Here is how to use the plugin with Kotlin (replace the version numbers with the latest ones…):
plugins { id 'io.vertx.vertx-plugin' version 'x.y.z' id 'org.jetbrains.kotlin.jvm' version 'a.b.c' } repositories { jcenter() } dependencies { compile 'io.vertx:vertx-lang-kotlin' compile 'org.jetbrains.kotlin:kotlin-stdlib-jre8' } vertx { mainVerticle = "sample.MainVerticle" } tasks.withType(org.jetbrains.kotlin.gradle.tasks.KotlinCompile).all { kotlinOptions { jvmTarget = "1.8" } }
Using with WebPack (or any other custom task)

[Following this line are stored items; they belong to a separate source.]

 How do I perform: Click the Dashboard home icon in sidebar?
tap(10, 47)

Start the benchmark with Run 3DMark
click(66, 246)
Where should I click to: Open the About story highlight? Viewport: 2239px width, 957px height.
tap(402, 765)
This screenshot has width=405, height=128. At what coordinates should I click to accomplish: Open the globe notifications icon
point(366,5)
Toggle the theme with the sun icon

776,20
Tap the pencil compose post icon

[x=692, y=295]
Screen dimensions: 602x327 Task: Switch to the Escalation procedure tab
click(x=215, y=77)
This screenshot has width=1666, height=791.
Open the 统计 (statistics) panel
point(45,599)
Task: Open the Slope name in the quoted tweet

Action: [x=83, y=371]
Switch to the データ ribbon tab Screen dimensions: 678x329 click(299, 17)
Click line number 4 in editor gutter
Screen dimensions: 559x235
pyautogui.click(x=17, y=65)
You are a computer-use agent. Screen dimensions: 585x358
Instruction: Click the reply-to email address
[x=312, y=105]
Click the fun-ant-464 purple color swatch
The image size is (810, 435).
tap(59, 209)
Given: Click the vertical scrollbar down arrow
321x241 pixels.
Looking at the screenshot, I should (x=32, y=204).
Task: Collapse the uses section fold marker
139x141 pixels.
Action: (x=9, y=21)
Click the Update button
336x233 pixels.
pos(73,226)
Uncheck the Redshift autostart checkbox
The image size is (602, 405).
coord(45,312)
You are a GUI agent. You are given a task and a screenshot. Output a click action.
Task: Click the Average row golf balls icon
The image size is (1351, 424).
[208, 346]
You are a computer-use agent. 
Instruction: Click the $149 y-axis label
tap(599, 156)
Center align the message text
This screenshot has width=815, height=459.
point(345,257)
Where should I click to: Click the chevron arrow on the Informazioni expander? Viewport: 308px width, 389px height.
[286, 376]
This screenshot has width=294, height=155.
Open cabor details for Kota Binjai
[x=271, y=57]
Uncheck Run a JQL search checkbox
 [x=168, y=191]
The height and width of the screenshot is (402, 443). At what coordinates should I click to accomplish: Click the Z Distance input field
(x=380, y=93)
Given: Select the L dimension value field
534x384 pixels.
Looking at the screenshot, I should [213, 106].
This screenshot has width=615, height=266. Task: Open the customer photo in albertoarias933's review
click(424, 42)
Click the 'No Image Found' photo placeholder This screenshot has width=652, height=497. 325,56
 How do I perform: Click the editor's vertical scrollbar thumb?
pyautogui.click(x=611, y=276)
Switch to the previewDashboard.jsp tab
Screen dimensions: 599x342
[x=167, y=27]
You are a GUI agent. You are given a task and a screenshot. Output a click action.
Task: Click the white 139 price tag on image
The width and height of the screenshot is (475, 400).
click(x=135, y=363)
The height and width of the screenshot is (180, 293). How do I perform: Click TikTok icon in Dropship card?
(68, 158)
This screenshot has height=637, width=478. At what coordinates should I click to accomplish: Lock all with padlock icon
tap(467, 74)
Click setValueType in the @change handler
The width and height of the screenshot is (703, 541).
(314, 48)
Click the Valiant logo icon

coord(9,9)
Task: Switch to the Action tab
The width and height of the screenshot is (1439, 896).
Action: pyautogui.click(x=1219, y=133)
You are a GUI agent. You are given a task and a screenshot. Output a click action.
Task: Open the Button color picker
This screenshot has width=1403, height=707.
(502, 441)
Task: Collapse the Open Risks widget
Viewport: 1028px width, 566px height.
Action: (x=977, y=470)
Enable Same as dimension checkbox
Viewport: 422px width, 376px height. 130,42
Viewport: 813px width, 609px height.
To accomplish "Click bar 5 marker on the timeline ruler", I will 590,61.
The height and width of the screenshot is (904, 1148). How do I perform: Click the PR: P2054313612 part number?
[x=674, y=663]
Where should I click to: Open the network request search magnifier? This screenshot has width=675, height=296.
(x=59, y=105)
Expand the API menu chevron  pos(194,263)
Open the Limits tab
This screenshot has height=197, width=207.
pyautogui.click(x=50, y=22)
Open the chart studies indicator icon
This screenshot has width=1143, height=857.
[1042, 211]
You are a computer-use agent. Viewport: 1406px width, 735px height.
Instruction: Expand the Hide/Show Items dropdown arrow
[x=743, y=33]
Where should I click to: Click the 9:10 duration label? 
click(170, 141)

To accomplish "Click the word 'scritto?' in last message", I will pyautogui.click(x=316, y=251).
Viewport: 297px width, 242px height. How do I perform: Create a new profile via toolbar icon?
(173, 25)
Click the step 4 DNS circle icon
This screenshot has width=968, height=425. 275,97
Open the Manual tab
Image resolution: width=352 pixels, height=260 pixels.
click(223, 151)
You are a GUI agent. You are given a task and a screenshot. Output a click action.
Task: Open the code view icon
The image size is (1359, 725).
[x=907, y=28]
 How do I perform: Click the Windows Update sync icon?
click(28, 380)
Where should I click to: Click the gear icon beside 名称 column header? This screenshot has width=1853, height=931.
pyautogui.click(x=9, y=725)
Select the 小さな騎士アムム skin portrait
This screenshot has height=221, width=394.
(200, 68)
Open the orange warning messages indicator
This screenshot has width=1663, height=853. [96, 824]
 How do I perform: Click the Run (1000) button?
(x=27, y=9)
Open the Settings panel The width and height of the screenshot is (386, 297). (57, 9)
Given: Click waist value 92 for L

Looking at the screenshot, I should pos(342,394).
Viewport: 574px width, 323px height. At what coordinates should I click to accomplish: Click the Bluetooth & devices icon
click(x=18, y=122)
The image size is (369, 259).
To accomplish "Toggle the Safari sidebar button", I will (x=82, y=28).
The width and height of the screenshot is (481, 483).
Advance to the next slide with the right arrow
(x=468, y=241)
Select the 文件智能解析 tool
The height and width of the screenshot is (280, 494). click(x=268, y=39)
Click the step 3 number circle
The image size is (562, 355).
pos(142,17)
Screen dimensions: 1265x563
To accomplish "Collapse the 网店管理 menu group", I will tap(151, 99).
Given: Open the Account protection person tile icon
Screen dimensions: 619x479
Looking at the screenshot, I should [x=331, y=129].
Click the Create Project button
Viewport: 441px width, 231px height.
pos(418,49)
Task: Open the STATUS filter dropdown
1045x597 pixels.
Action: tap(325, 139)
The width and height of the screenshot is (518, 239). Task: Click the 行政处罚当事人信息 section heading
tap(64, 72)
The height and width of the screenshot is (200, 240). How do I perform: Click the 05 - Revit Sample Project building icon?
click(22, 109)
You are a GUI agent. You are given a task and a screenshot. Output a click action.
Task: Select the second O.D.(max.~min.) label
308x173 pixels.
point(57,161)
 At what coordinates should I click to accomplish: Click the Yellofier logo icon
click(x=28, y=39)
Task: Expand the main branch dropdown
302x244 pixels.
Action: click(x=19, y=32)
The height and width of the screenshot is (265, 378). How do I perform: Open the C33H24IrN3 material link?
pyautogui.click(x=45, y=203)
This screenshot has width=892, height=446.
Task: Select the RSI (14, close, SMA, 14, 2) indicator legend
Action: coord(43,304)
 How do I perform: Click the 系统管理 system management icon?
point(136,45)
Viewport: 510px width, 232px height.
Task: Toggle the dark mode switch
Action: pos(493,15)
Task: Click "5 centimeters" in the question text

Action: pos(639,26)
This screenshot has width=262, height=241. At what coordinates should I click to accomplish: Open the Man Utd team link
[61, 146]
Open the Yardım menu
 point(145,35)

WebPack is popular to bundle web assets, and there is even a guide for its integration with Gradle.
Mixing the Vert.x Gradle plugin with WebPack is very simple, especially in combination with the com.moowork.node plugin that integrates Node into Gradle.
Suppose we want to mix Vert.x code and JavaScript with Gradle and WebPack. We assume a package.json as:
{ "name": "webpack-sample", "version": "0.0.1", "description": "A sample with Vert.x, Gradle and Webpack", "main": "src/main/webapp/index.js", "scripts": { "test": "echo \"Error: no test specified\" && exit 1" }, "author": "", "license": "ISC", "devDependencies": { "webpack": "^2.7.0" }, "dependencies": { "axios": "^0.16.2" } }
and webpack.config.js as:
module.exports = { entry: './src/main/webapp/index.js', output: { filename: './build/resources/main/webroot/bundle.js' } }
The build.gradle file is the following:
plugins { id 'io.vertx.vertx-plugin' version '0.0.4' id 'com.moowork.node' version '1.2.0' } repositories { jcenter() } dependencies { compile "io.vertx:vertx-web" } vertx { mainVerticle = "sample.MainVerticle" watch = ["src/**/*", "build.gradle", "yarn.lock"] onRedeploy = ["classes", "webpack"] } task webpack(type: Exec) { inputs.file("$projectDir/yarn.lock") inputs.file("$projectDir/webpack.config.js") inputs.dir("$projectDir/src/main/webapp") outputs.dir("$buildDir/resources/main/webroot") commandLine "$projectDir/node_modules/.bin/webpack" }
This custom build exposes a webpack task that invokes WebPack, with proper file tracking so that Gradle knows when the task is up-to-date or not.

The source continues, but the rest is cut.